Более пожилые, опытные люди собирались на беседы. Им было о чем поговорить. Они догадывались, что там, наверху, во дворце, готовится какая-то ловушка. Эдикт и деньги служили главной темой разговоров.

Микэль уговорил ван Гааля пойти пообедать в «Три веселых челнока». Преданному слуге хотелось хоть немного развлечь господина.

– Ваша милость, полноте сиднем сидеть, – говорил он умильно. – Вы – не монах. Да и те, что греха таить, частенько разрешают себе глоток-другой доброго винца и кусочек жирной гусятины. Сами знаете… А кабачок, изволили видеть, самый пристойный. Его посещают хорошие, положительные люди.

На широком лице Микэля сияла торжествующая улыбка, когда он уверенно вел ван Гааля знакомыми переулками на улицу Радостного въезда, где помещался любимый кабачок.

Польщенная Франсуаза присела перед «знаменитым соратником императора» в самом почтительном реверансе. Она усадила почетного гостя за лучший стол, у окна, и захлопотала с угощением.

Белую занавеску парусом надувал весенний ветер. Белоснежные передники Розы и Берты в лучах апрельского солнца слепили глаза. Ван Гааль не раскаивался, что позволил уговорить себя, и похлопал Микэля по коленке:

– Ты был прав, старина! Сия благословенная таверна приятна, как оазис в пустыне для утомленного воина.

Краснея, как юная девушка, Франсуаза предлагала:

– Не откажите попробовать бараний бочок, ваша милость, с подливой, нарочно для вас приготовленной из сливок с имбирем и корицей… А вот яблочный сидр, ваша милость!.. Эти пирожки на гусином жиру с потрохами многим приходятся по вкусу…

– Эти пирожки особенно удаются матушке Франсуазе, – захлебывался от восторга Микэль. – А сидр слаще и крепче иного вина!

Привыкший к скудной пище в своем обедневшем гронингенском замке, ван Гааль скоро отстал от Микэля, приученного уже к разносолам Франсуазы. Медленно смакуя золотистый сидр, старый рыцарь осматривал посетителей.

За отдельными столами, вокруг букетов сирени, сидели люди степенные: местные мастера-ткачи и приезжие купцы. Микэль знал их почти всех наперечет.

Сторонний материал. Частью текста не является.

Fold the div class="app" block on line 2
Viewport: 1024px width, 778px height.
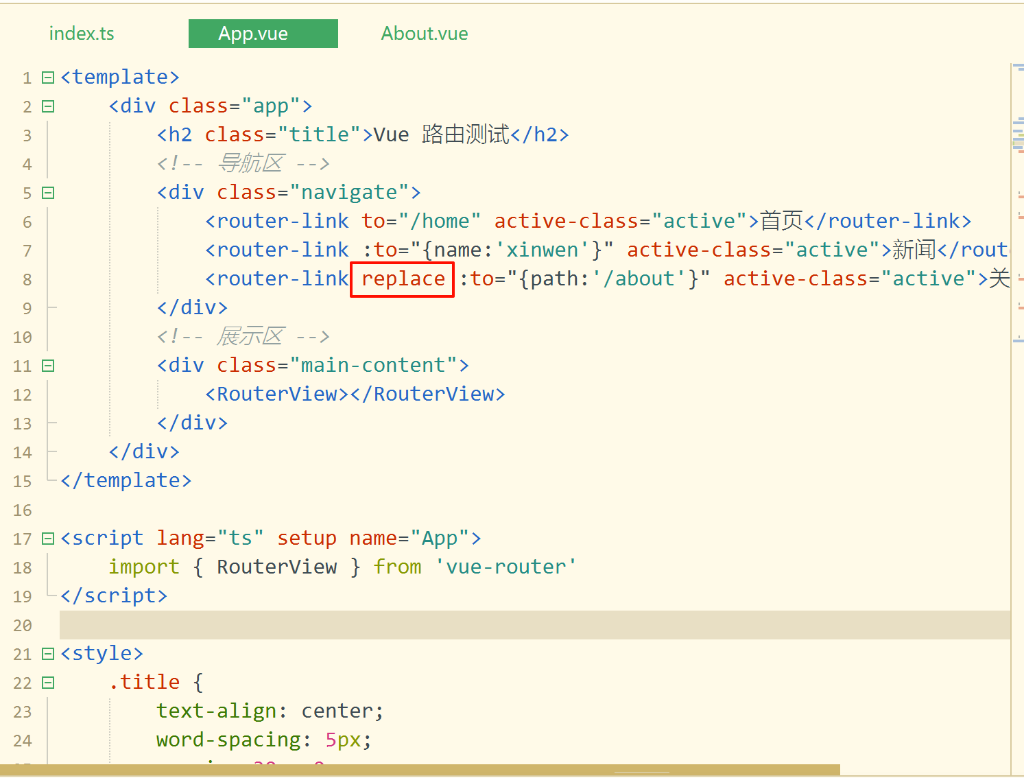48,106
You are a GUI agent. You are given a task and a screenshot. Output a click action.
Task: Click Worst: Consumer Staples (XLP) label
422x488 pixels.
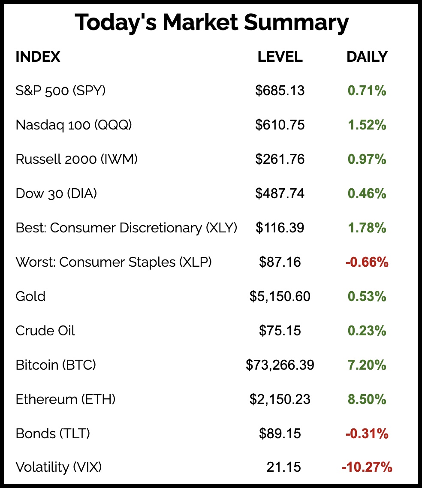pos(114,262)
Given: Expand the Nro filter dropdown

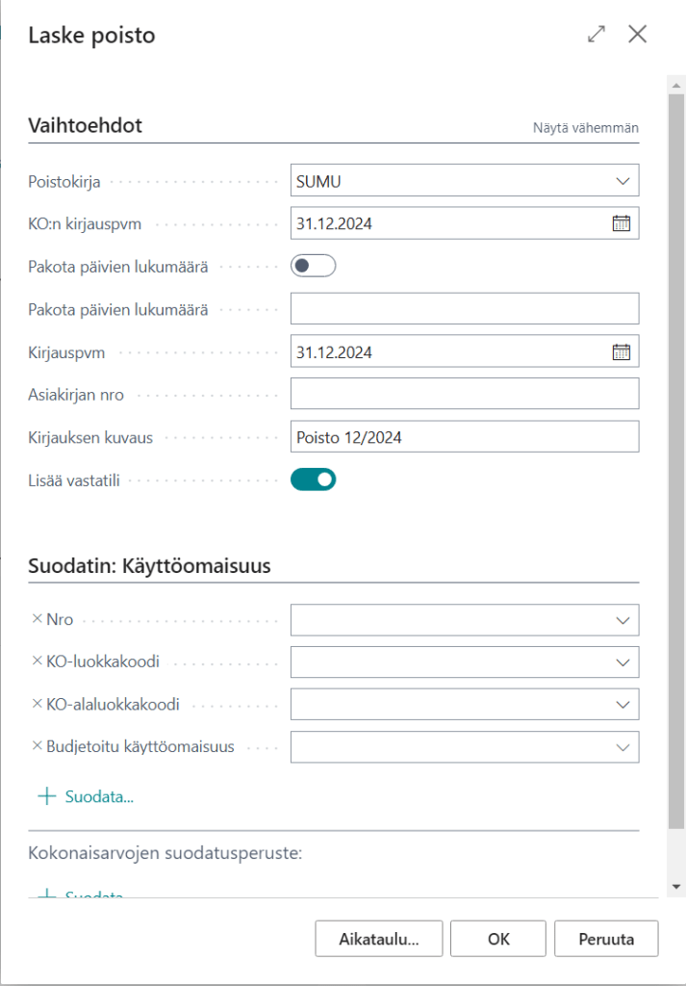Looking at the screenshot, I should point(622,620).
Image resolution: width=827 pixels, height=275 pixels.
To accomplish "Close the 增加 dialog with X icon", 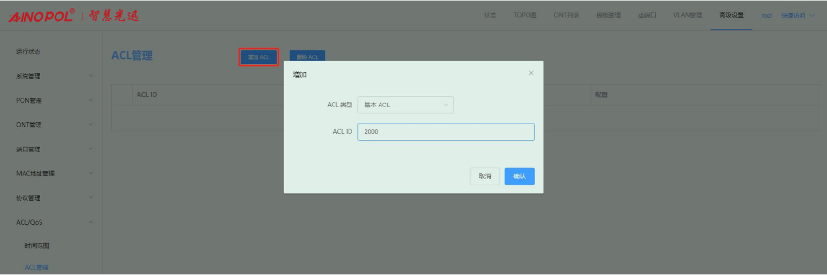I will (531, 73).
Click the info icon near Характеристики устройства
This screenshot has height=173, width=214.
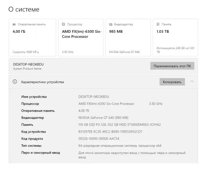[15, 82]
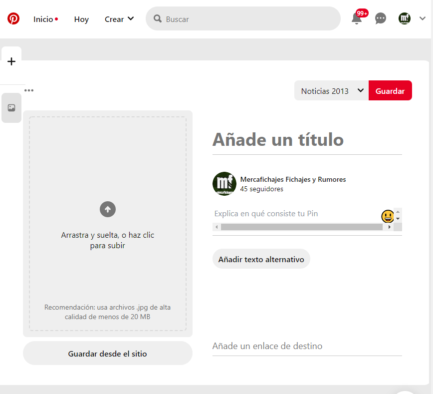
Task: Click the upload arrow icon
Action: coord(108,209)
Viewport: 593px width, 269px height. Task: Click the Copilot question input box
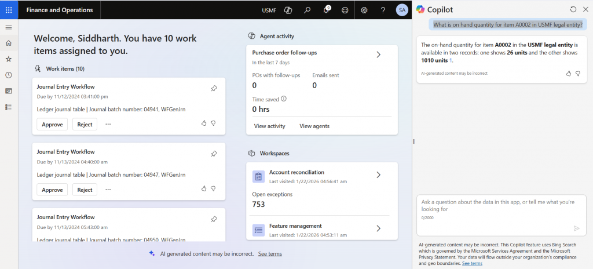[501, 206]
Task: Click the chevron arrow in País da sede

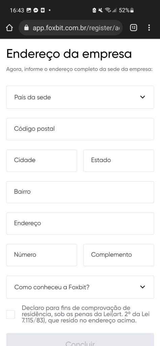Action: point(142,97)
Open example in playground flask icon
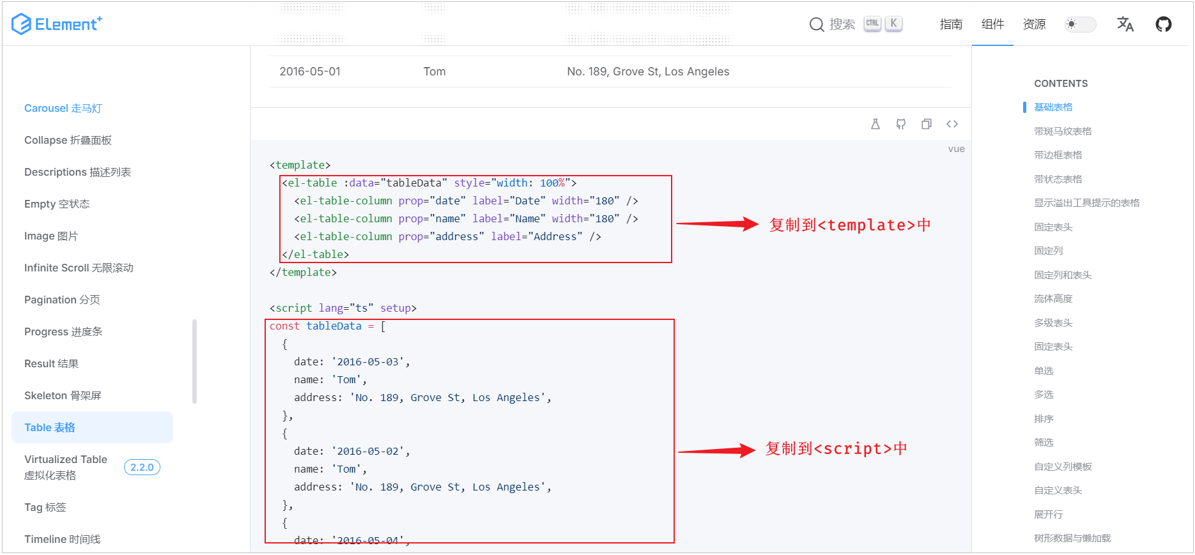Screen dimensions: 1195x555 coord(875,124)
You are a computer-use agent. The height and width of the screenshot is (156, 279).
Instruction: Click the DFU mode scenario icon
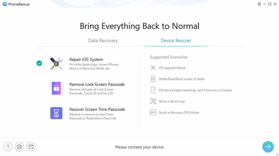click(x=153, y=112)

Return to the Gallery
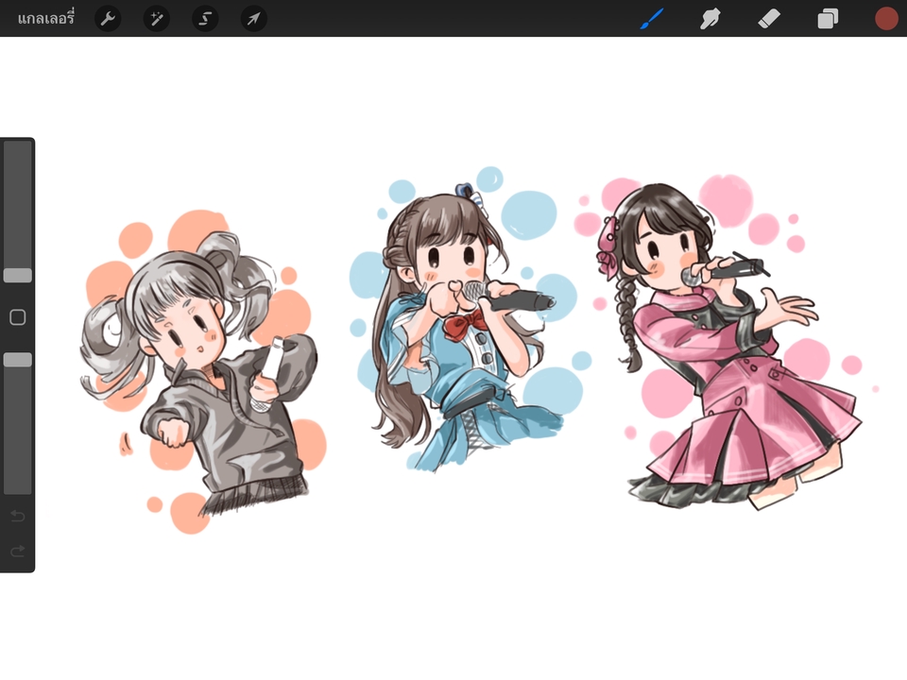click(x=47, y=18)
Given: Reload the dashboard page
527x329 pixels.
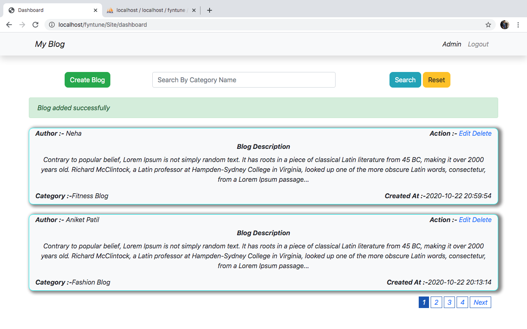Looking at the screenshot, I should click(x=35, y=25).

– Видите, ваша милость, вон тот худощавый, с унылым лицом… Это ткач, хороший мастер. И вот поди же, скоро по миру, говорят, пойдет… Семья большая, в несколько рук раньше работали… За долги будто бы все у него ушло.

Из соседней комнаты попроще, где собрались молодые подмастерья, студенты и проезжие моряки, донеслись взрывы хохота и шуточная песенка под аккомпанемент флейты:

 
Тра-та-та-та-та-та,
На земле настала тьма!
Месяц в реку заглянул,
Обомлел и утонул…
 

Худощавый ткач с унылым лицом раздраженно отозвался на песню:

– Поют, хохочут, празднуют… А скоро настанет время, когда, может, не так вспомянут и императора!

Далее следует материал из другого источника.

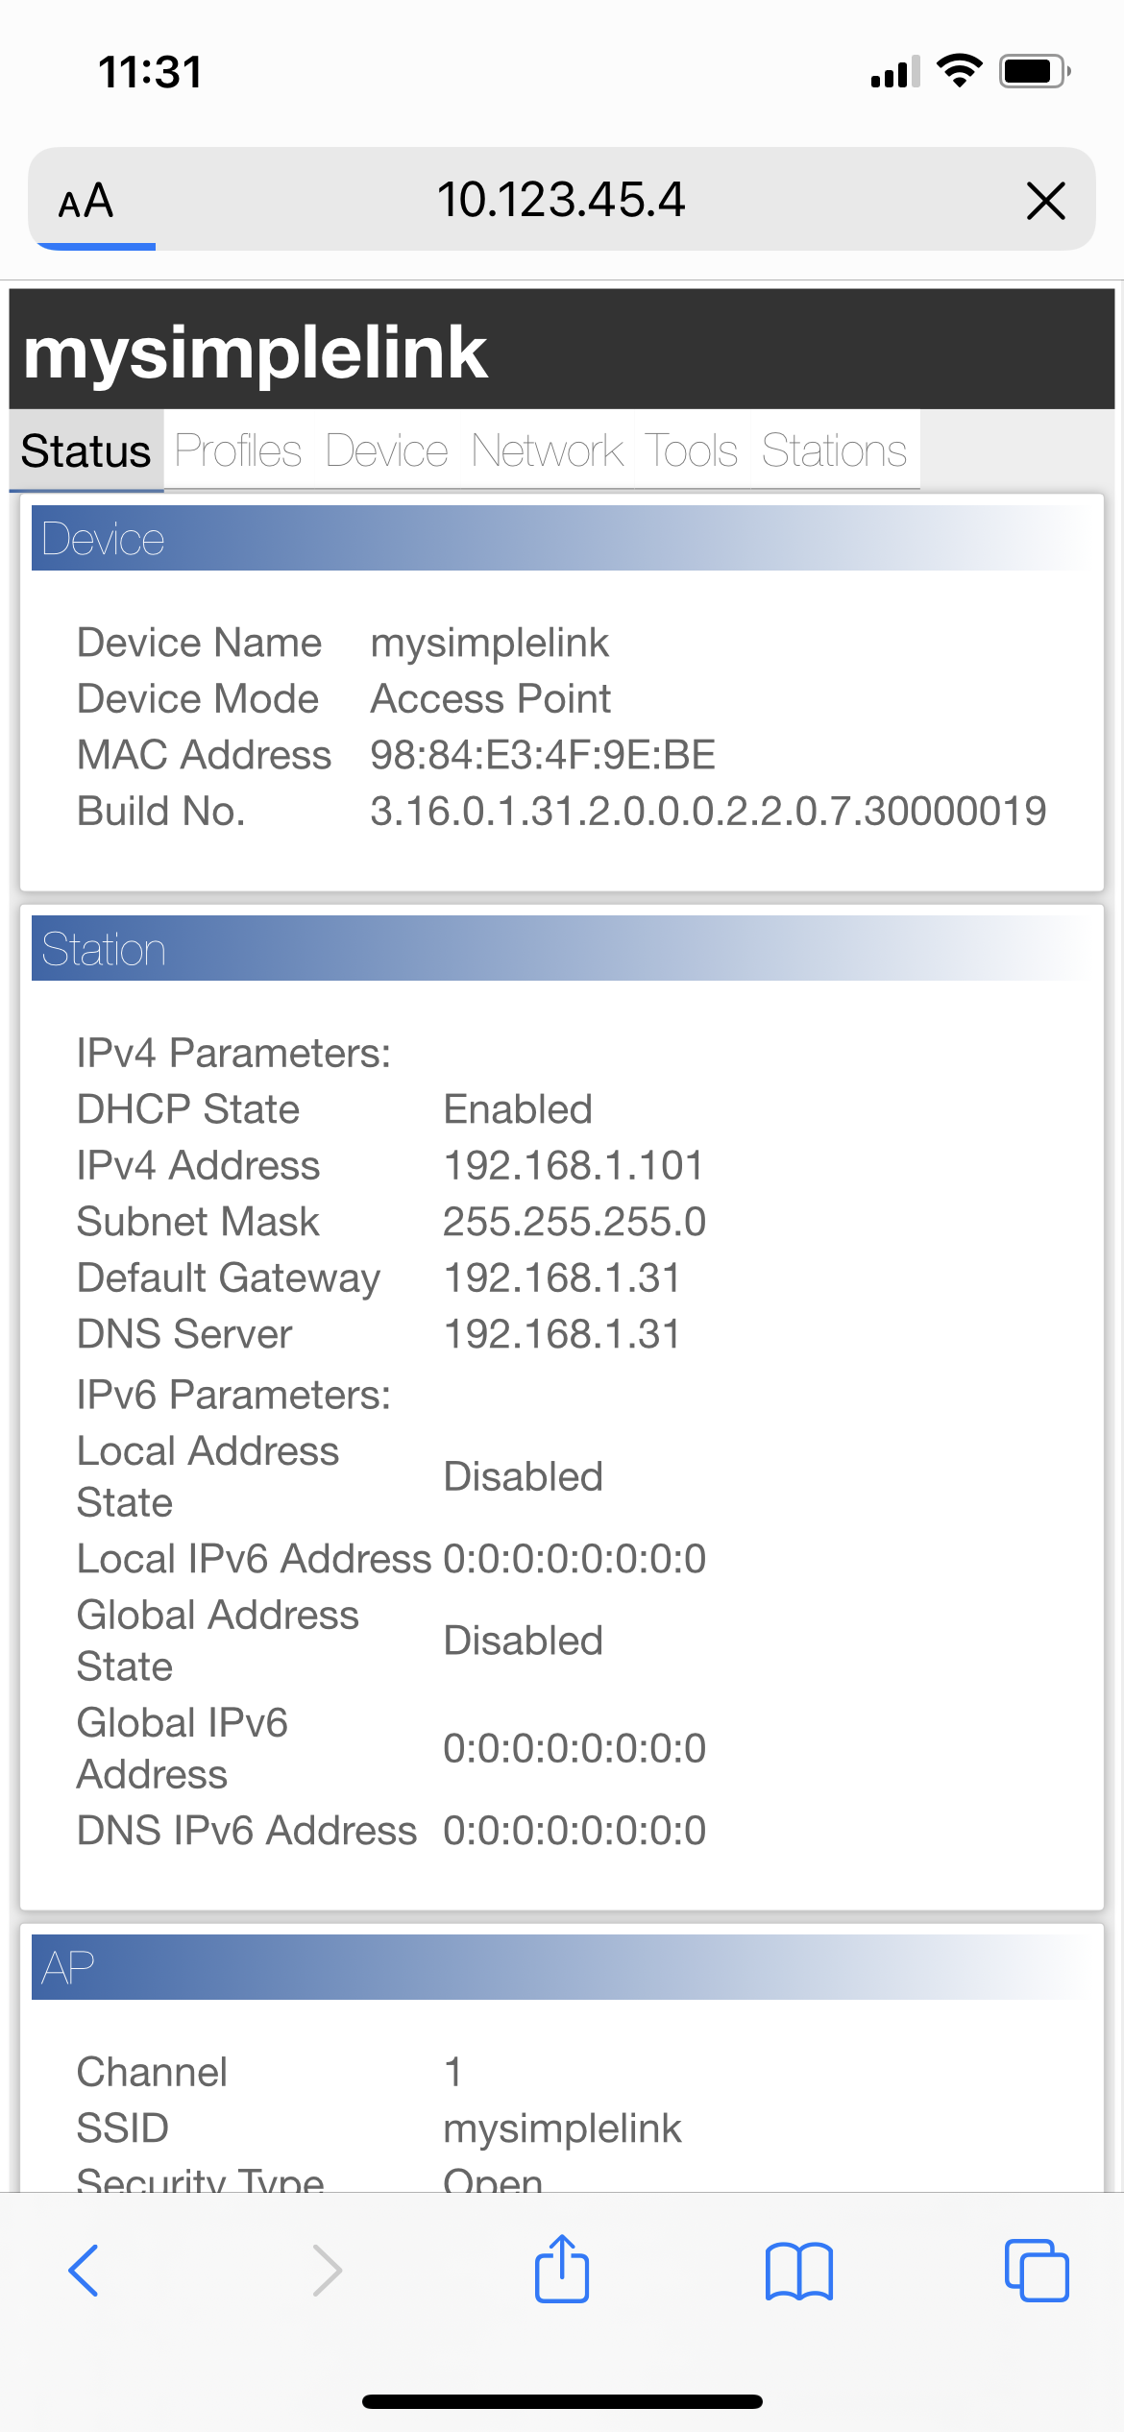
Task: Select the Tools tab
Action: tap(691, 450)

Ван Галль стал прислушиваться.

– А что император? – возразил человек с густыми бровями и острым, похожим на клюв носом, в строгом темном платье.

– А это, ваша милость, – ввернул Микэль, – богатейший купец и промышленник из Антверпена. Вы не смотрите, что он такой тихий, – говорят, тысячами ворочает…

Антверпенец говорил сухо и размеренно:

– Император жил под барабанный бой и пушечную стрельбу. А умер под чтение монастырских молитв. Никто и не заметил.

– Как он умер, правда, не заметили, – отозвался из-за соседнего стола суконщик из Лейдена, – а вот как станем сами жить, скоро заметим. Мир покажется, пожалуй, не слаще войны.

– Вы уж скажете! – присоединился к разговору торговец рыбой из Амстердама. – Перво-наперво нас освободят от дармоедов и грабителей – наемных солдат…

– Освободят ли? – вспыхнул суконщик. – Освободят ли, говорю!

– Вы что-нибудь знаете, ваша милость? – забеспокоился рыбник.

– Ничего я толком не знаю, а чую. Везде толкаюсь. Изъездил полсвета, кое-чему научился. Главное, научился не верить обещаниям.

– А разве нам что-нибудь обещали? – обернулся к нему коренастый и краснощекий, весь в веснушках сырник-голландец. – О войсках до сих пор и разговору не было. Это мы сами решили: нет войны, не нужны, значит, королю и солдаты.

– Вот то-то и оно! – Суконщик залпом, как воду, выпил стакан вина. – А потом еще… Не всем это, может, интересно. А их милость, – он указал на замолчавшего антверпенца, – небось лучше меня знает про теперешние цены на испанскую шерсть…

Все подвинулись ближе.

– На нее наложили такую пошлину – не знаешь, как и подступиться. С Новой Испанией, за океаном, тоже дела плохи. Мы, нидерландцы, не смеем туда и носа показывать, не то что торговлю вести. Даже в торговле с Англией стали нам преграды чинить. С Ан-гли-ей, поймите! – Он весь побагровел от возмущения. – С Англией, с которой нам надо жить в добром согласии, раз она нас шерстью и оловом питает, хотят нас поссорить!..

– Боятся, – усмехаясь, заметил антверпенец, – что оттуда в товарных тюках «протестантскую заразу» к нам завезут.

– И Англия в отместку начала топить наши суда. А о Дании, Швеции, Ливонии и Пруссии больше думать не смей из-за их Лютера… Покойный император хоть и гнул нас в бараний рог, но все же понимал…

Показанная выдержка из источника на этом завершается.